• **REQUIRED ACTION**
Having located "Given: Open the Voir plus de smileys link" in the records below, repeat exactly the line it is on and all subsequent lines, ending with the last.

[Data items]
□ □ □ □ □ □ □

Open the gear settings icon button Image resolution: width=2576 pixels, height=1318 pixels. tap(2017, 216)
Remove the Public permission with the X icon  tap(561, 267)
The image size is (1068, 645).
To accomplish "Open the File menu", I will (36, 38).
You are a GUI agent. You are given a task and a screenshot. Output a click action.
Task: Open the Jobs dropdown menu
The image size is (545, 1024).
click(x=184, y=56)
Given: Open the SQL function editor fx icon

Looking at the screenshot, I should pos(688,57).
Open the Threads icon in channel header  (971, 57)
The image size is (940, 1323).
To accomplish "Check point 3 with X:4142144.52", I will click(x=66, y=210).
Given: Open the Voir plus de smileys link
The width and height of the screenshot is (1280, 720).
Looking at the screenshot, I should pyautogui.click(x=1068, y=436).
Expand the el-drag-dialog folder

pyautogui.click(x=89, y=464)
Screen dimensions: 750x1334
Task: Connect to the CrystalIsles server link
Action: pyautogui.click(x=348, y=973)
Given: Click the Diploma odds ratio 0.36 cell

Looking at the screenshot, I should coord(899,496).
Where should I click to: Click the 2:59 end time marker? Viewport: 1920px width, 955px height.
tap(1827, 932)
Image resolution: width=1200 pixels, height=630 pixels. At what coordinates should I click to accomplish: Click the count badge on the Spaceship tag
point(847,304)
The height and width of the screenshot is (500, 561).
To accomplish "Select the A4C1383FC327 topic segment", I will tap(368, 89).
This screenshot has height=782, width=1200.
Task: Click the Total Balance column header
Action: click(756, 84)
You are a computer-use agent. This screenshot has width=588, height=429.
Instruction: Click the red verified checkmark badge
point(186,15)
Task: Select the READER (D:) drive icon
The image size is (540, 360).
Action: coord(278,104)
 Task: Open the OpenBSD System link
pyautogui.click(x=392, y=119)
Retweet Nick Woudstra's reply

□ □ □ □ □ □ □

• **WRITTEN SOLUTION**
Given: Open the Voir plus de smileys link
The width and height of the screenshot is (1280, 720).
Looking at the screenshot, I should pyautogui.click(x=1068, y=436).
Expand the el-drag-dialog folder

pyautogui.click(x=89, y=464)
Screen dimensions: 750x1334
Task: Connect to the CrystalIsles server link
Action: pyautogui.click(x=348, y=973)
Given: Click the Diploma odds ratio 0.36 cell

Looking at the screenshot, I should coord(899,496).
Where should I click to: Click the 2:59 end time marker? Viewport: 1920px width, 955px height.
tap(1827, 932)
Image resolution: width=1200 pixels, height=630 pixels. At what coordinates should I click to accomplish: Click the count badge on the Spaceship tag
point(847,304)
The height and width of the screenshot is (500, 561).
To accomplish "Select the A4C1383FC327 topic segment", I will tap(368, 89).
This screenshot has height=782, width=1200.
Task: Click the Total Balance column header
Action: click(756, 84)
You are a computer-use agent. This screenshot has width=588, height=429.
Instruction: Click the red verified checkmark badge
point(186,15)
Task: Select the READER (D:) drive icon
The image size is (540, 360).
Action: coord(278,104)
 Task: Open the OpenBSD System link
pyautogui.click(x=392, y=119)
Retweet Nick Woudstra's reply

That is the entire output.